Some things to point out here:

  • We first create a new database with the \DTLnewdb command. This creates a new database in memory we can add rows to later.
  • We then use the \DTLnewrow command to create a new row in the database.
  • We use the \DTLnewdbentry command to add a new entry to the row. The first argument is the name of the database, the second argument is the name of the column, and the third argument is the value to add to that column.

Callout

We need to use the \dtlexpandnewvalue command otherwise the data will not be expanded, meaning the compiler cannot read the content of the variable used.

We can now display the new database using the \DTLdisplaydb command:

LATEX

\DTLdisplaydb{filteredgapminder}

Your document should now look something like this:

Plotting Data


Now that we have our filtered data, we can also plot it!. We’ll need a new package for this called databar, so add this to your preamble:

LATEX

\usepackage{databar}

Now we can use the \DTLBarChart command to create a bar chart from our data:

LATEX

\subsection{Plotting Data}

\DTLbarchart
{
  variable=\datavalue,
}{filteredgapminder}{
  \datavalue=value,
  \country=country
}

Callout

If you get an error about LaTeX Error: Filetikz.sty’ not found.`, you’ll need to install an additional package.
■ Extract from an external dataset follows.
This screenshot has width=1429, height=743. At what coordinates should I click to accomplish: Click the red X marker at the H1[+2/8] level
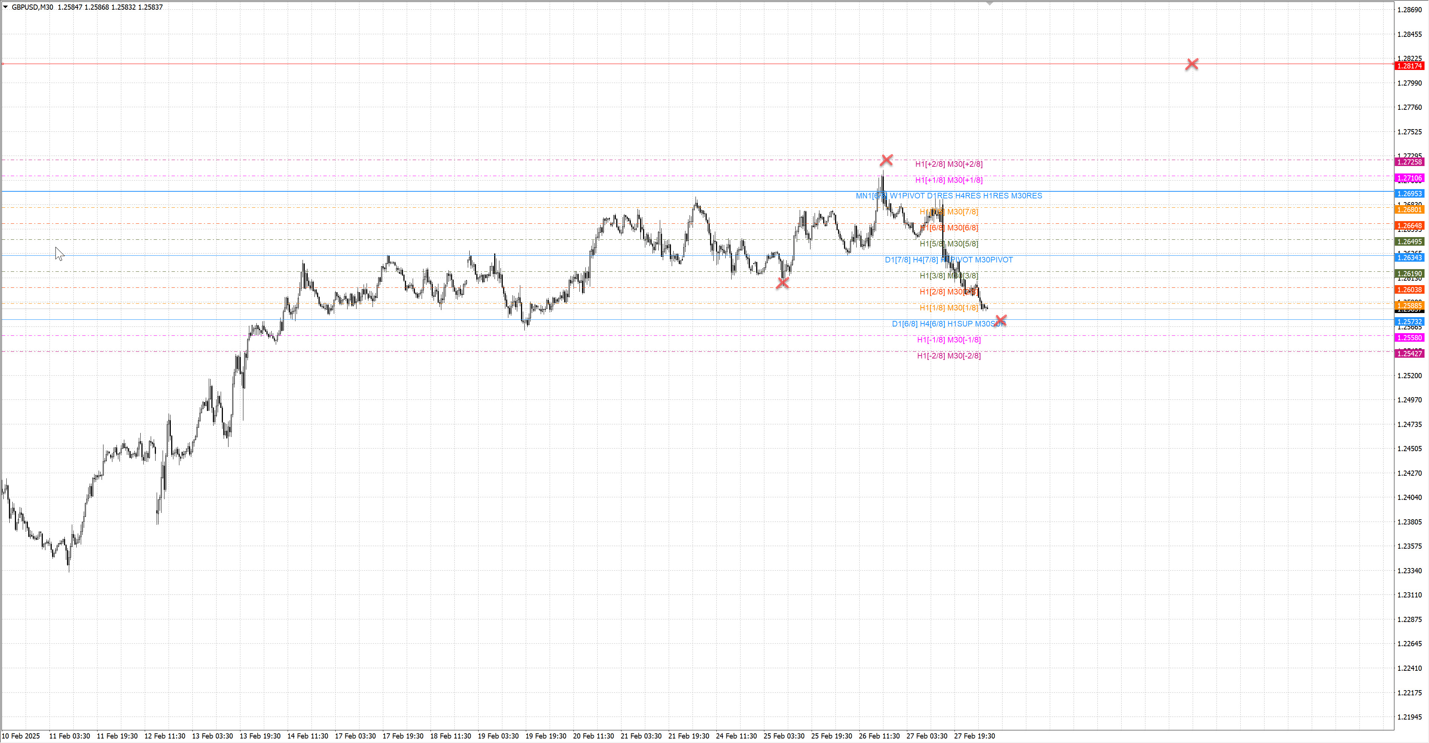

You can do this with the following command:

BASH

tlmgr install pgf

Your document should now look something like this:

![](fig/16-loading-and-manipulating-data/plain-bars.PNG

Ok, not very exciting. And that’s missing a fair bit of information. We can add some options to the command to make it look better:

LATEX

\DTLbarchart
{%
  variable=\datavalue,        % State where the numeric data is stored
  horizontal,                 % Use horizontal bars
  bar-label=\country,         % Use the country as the label for the bars
  upper-bar-label=\datavalue, % Use the value as the label for the upper end of the bars
}{filteredgapminder}{%
  \datavalue=value,
  \country=country%
}

It should now look something like this:

Challenge 1: Changing the Input Data

There are other data files in the data directory. Try switching out the gapminder_tidy_oceania.csv file for one of the other files and see if this code still works.

Did you notice anything different? If so, what was it?

If you used one of the other files, you might have noticed that the time it took create the pdf was much longer. This is because the other files contain more data than the gapminder_tidy_oceania.csv file. The datatool package can handle large datasets, but it can take a long time to process them.

You might consider pre-processing the data in another language (like R or Python) and then loading the processed data into your LaTeX document.

Challenge 2: Diplaying the results in a table

In the “Data Filtering” section above, we displayed the filtered data using the \DTLforeach command like this:

LATEX

\DTLforeach[%
  \DTLisieq{\year}{2002}
  \and
  \DTLisieq{\metric}{gdpPercap}
]{gapminder}{%
  \country=country,
  \year=year,
  \metric=metric,
  \datavalue=value%
}{
  \country\,(\year): \datavalue\\
}

How might you display the results in a table? See if you can get the output to look like this:

Refer back to the Episode on Tables to review the syntax for creating tables in LaTeX.

NOTE: There is an issue with datatool and \bottomrule in tables - for now, skip the \bottomrule command in your table. (You’ll get an error about “misplaced ”.)

\begin{tabular}{rlr}
\toprule
\textbf{Country} & \textbf{Year} & \textbf{GDP per Capita} \\
\midrule
\DTLforeach[
  \DTLisieq{\year}{2002}
  \and
  \DTLisieq{\metric}{gdpPercap}
]{gapminder}{%
  \country=country,
  \year=year,
  \metric=metric,
  \datavalue=value%
}{
  \country & \year & \datavalue\\
}%
\end{tabular}

Key Points

  • The datatool package allows us to load and manipulate data in LaTeX documents.
  • We can load data from a CSV file using the \DTLread command.
  • We can display data in a table using the \DTLdisplaydb command.
  • We can filter data using the \DTLforeach command and conditions.
  • We can aggregate data using commands like \DTLmeanforkeys, \DTLsumforkeys, etc.